In today’s Gospel reading, in speaking about the mystery of the Holy Eucharist that He would institute at the Last Supper with His apostles, Jesus says to the crowds, “Amen, amen, I say to you, unless you eat the flesh of the Son of Man and drink His blood, you do not have life within you.” He says this amid the fighting that is occurring among the Jews because of His bold statement “…and the bread that I will give is my flesh for the life of the world.” Jesus does not back down from this. He doesn’t try to quell the quarrel by explaining that what He is saying is a metaphor or symbol for something. In fact, He does the exact opposite by going from using the regular Greek word (phago) for “eat” to using a more graphic one (trogo) that means “chew,” a word used in describing how animals eat. He begins by saying, “Amen, amen, I say to you….” (“I tell you most solemnly (or seriously…”) and then forcefully asserts that they do not and cannot share in His divine life if they do not do what He is telling them. In fact, in the passage of His Bread of Life Discourse that we heard today, we hear about “eating His flesh” and “drinking His blood” three times. In one of those times, He says, “Whoever eats my flesh and drinks my blood has eternal life…,” implying that those who don’t do not possess it. In his Introduction to the Devout Life, St. Francis de Sales puts it eloquently:

Christians who are damned will be unable to make any reply when the just Judge shows them how much they are to blame for dying spiritually, since it was so easy for them to maintain themselves in life and in health by eating his Body which he had left them for this purpose. “Unhappy souls,” he will say, “why did you die, seeing that you had at your command the fruit and the food of life?” In this, we are to understand and believe without a doubt that frequently and worthily receiving Christ in Holy Communion is absolutely necessary for the life of the soul.

====

- _EXERCISE INSTRUCTIONS_
A – Answer these questions from the reflection on the Eucharist.
(i) What Greek word does Jesus switch to for "eat," and what does it mean?
(ii) How many times does the passage heard today speak of "eating His flesh" and "drinking His blood"?
(iii) In which work of St. Francis de Sales does the quoted passage appear?
B – Continue the reflection on the Eucharist from where it stops.

- _DATASET SECTION_
====

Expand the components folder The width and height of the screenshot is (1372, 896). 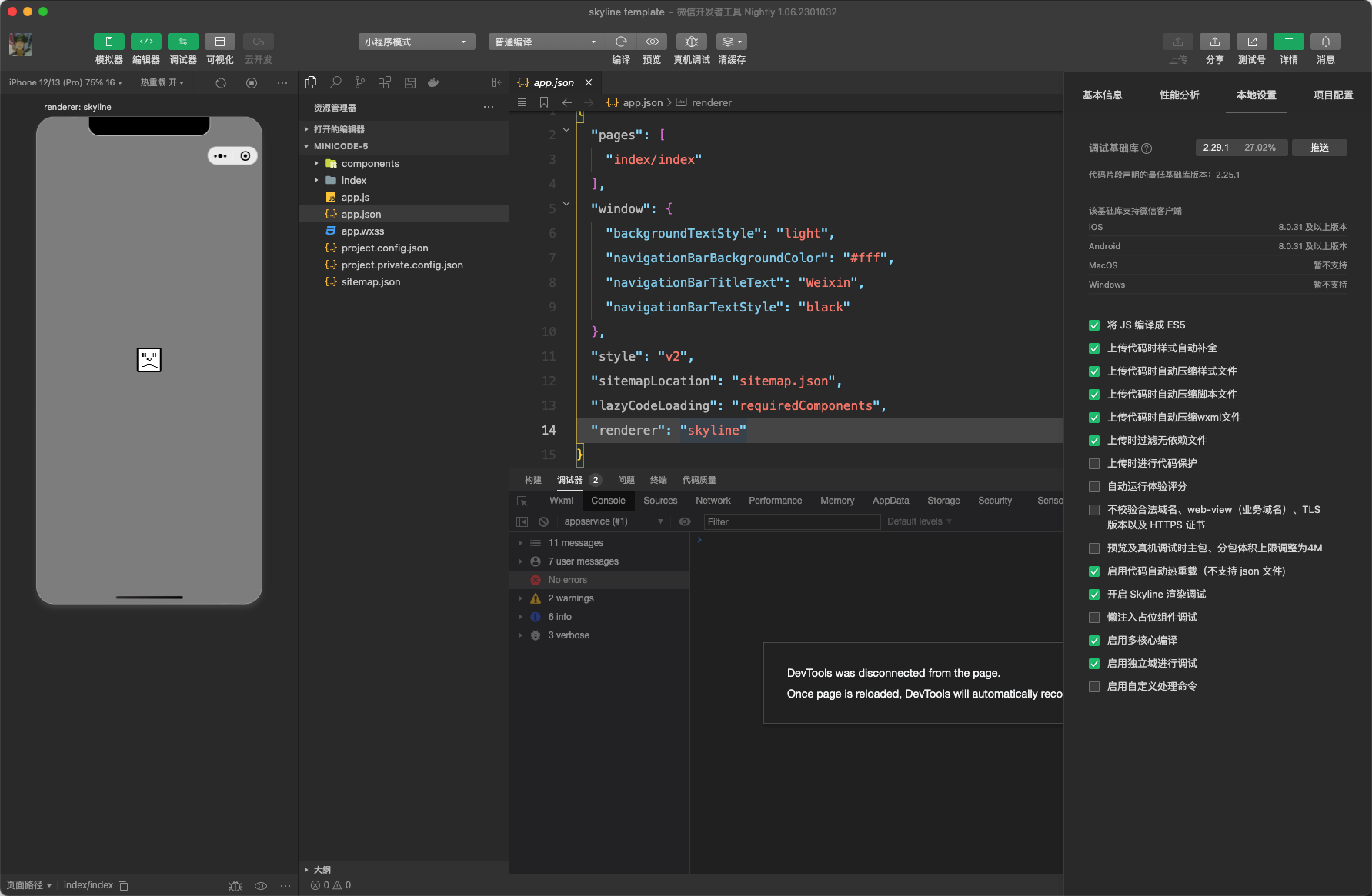[x=370, y=164]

====

- _ANSWERS BY ITEM_
A –
(i) Trogo, which means "chew."
(ii) Three times.
(iii) Introduction to the Devout Life.

B –
What infinite love He has for us and shows us in giving Himself to us as food and drink, so that He can always be inside us, so that we can have a deep, intimate union with Him, together with the Father and the Holy Spirit, a union that He desires more than anything, a union He passionately prayed for at the Last Supper, seated with His chosen band of disciples. It is not enough for us to be “good people.” It is not enough for us to go to the Mass once in a while. It is not enough for us to be here every Sunday or even every day, and it is not enough for us to receive the Body and Blood of our Lord in the Blessed Sacrament. If our eating His Body and drinking His Blood is to achieve its desired and intended goal and bring us to eternal salvation with Him in His Kingdom, then we must also let ourselves and encourage ourselves to feel the solemnity and wonder of this Sacrament and let Him change us from within our bodies and souls, in which He has deigned to dwell. We must allow Him to transform us into Himself, into Catholics, into Christians who live to love and serve Him and their neighbor. That’s the life that we are called to bring into this lost world – the life of the One who has made us living tabernacles. With so many undead existing around us, we are called to be joyfully alive in Jesus Christ, so that more and more people, other Christians and non-Christians alike, will be drawn to enter into full communion with the Church that He founded on the apostles and receive the only food and drink that brings everlasting life.